>>>
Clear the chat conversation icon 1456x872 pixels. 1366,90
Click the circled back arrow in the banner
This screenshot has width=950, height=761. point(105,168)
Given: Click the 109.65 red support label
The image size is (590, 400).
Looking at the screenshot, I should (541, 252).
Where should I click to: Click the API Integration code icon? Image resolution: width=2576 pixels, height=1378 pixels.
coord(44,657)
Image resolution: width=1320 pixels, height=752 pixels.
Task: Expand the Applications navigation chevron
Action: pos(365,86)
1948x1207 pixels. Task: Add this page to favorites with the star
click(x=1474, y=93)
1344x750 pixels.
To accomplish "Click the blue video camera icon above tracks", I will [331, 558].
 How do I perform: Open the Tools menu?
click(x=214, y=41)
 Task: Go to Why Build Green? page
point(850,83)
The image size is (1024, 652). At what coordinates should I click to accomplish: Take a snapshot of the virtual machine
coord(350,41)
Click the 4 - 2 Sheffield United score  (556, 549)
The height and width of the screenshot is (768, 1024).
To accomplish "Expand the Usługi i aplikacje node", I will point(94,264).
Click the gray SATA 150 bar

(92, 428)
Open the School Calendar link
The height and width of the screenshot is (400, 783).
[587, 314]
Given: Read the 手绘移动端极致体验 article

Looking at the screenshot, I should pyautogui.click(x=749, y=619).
<<<
Report every line of the records above that contains the word "Open", copying each such line in full.

• Full solution:
 How do I perform: Open the Tools menu?
Open the School Calendar link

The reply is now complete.